■ Problem requirements: The answer is the exact text of every line from the one that contains "This screenshot has height=540, width=1568." to the final line of the entries below, with pictures left out.

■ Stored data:

####################

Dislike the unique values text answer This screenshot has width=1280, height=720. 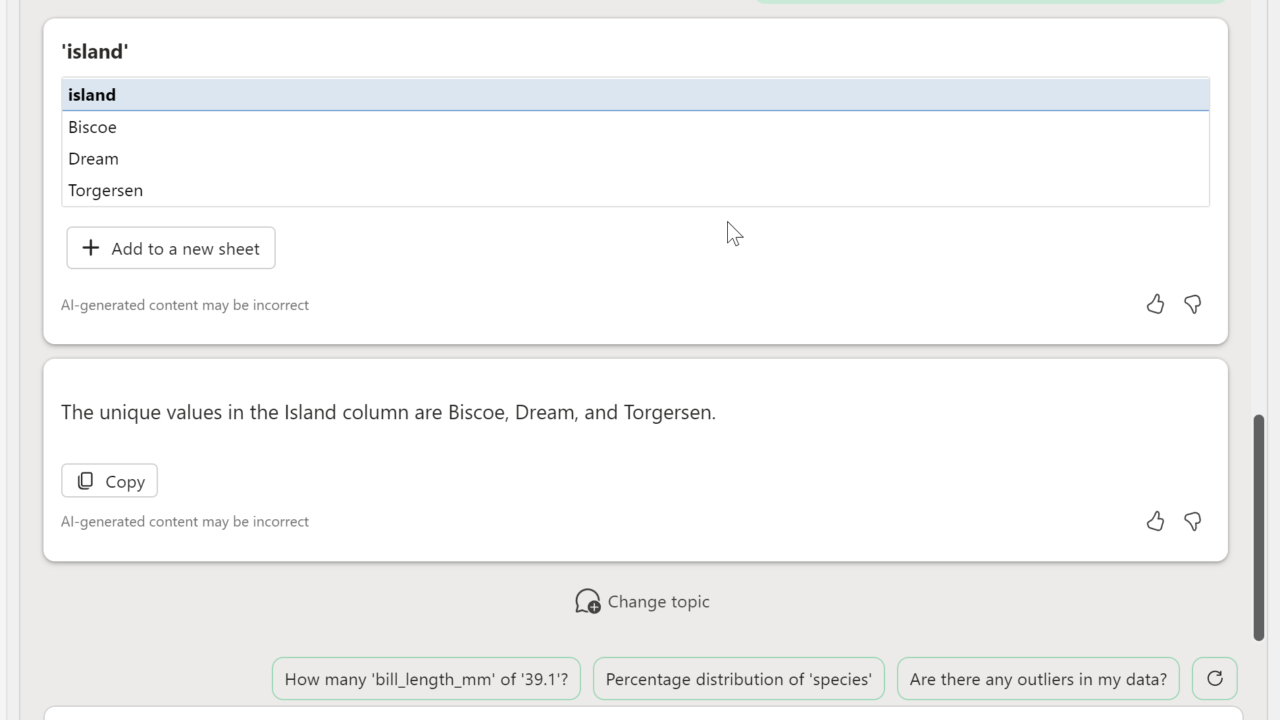[1192, 521]
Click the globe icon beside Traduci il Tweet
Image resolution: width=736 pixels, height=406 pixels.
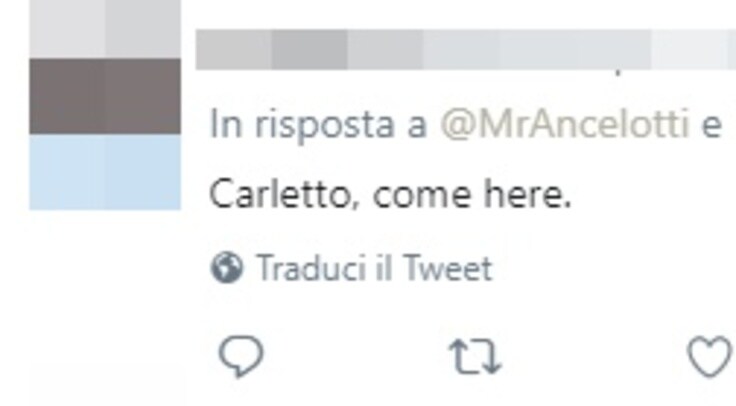(x=227, y=268)
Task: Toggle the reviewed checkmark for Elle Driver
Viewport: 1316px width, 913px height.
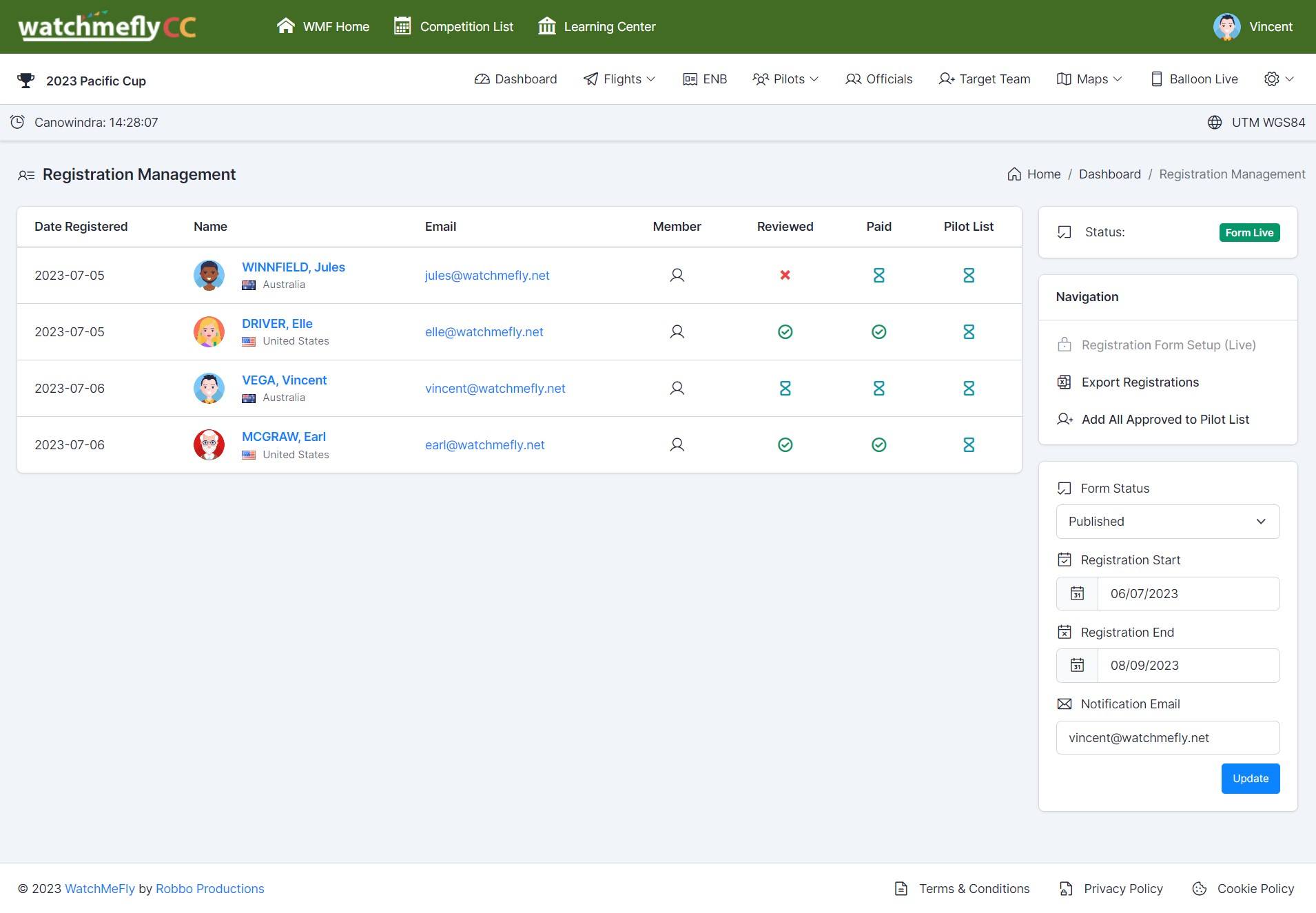Action: [785, 331]
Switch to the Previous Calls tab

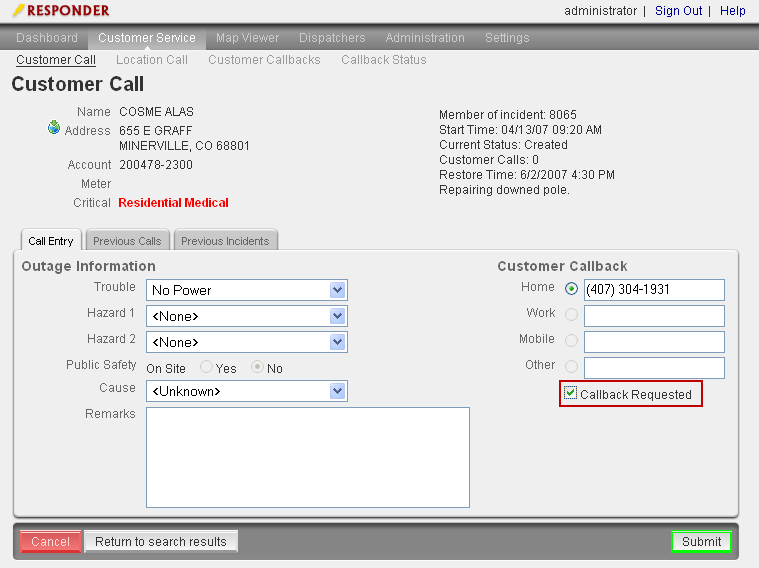(127, 241)
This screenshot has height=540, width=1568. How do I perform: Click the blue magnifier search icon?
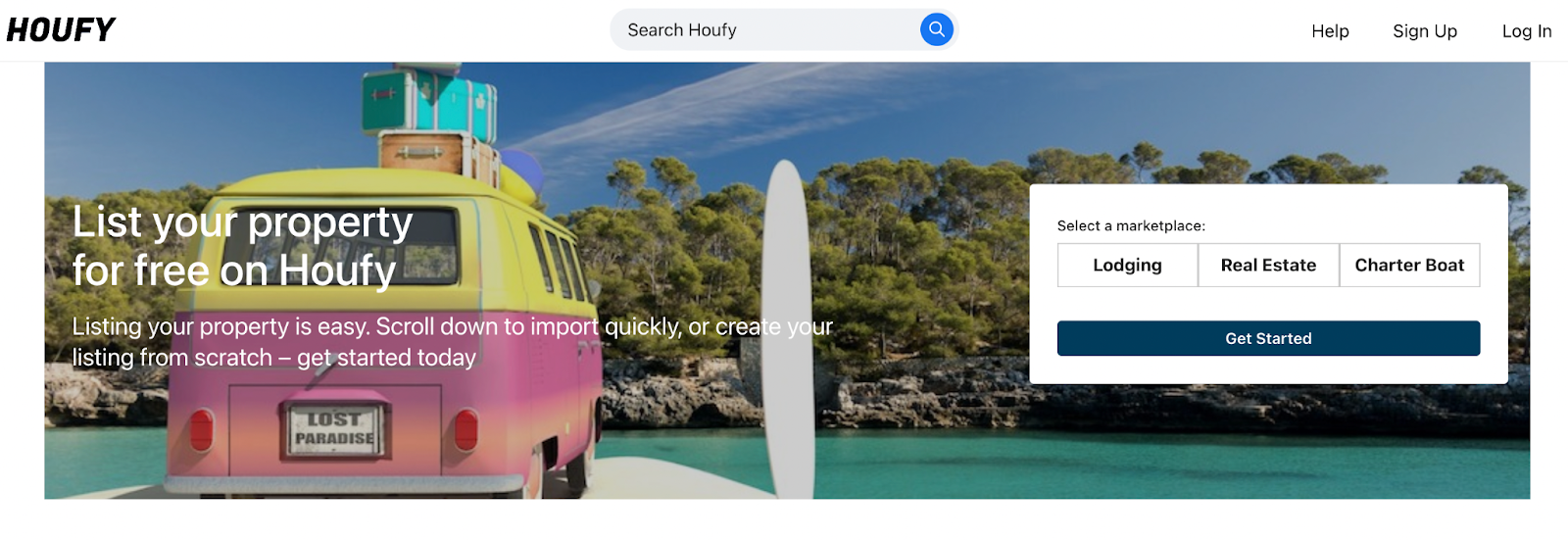pyautogui.click(x=936, y=29)
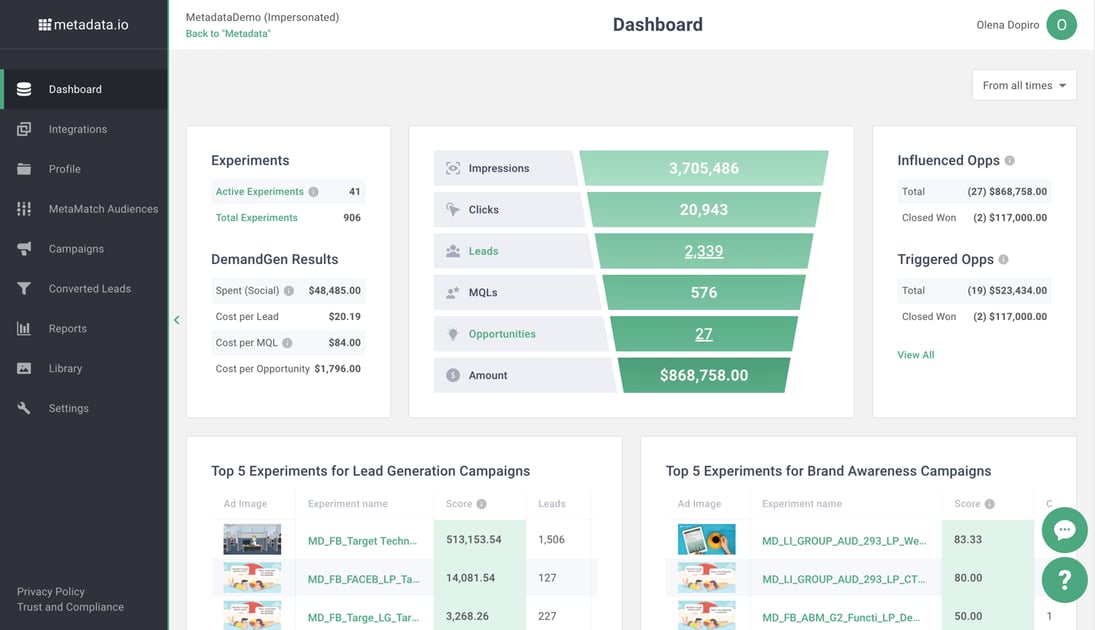The image size is (1095, 630).
Task: Open Campaigns using the megaphone sidebar icon
Action: (x=23, y=248)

####################

■ Reply to the task:
This screenshot has height=540, width=1568. How do I perform: Click the blue magnifier search icon?
pyautogui.click(x=936, y=29)
The image size is (1095, 630).
Task: Open Campaigns using the megaphone sidebar icon
Action: (x=23, y=248)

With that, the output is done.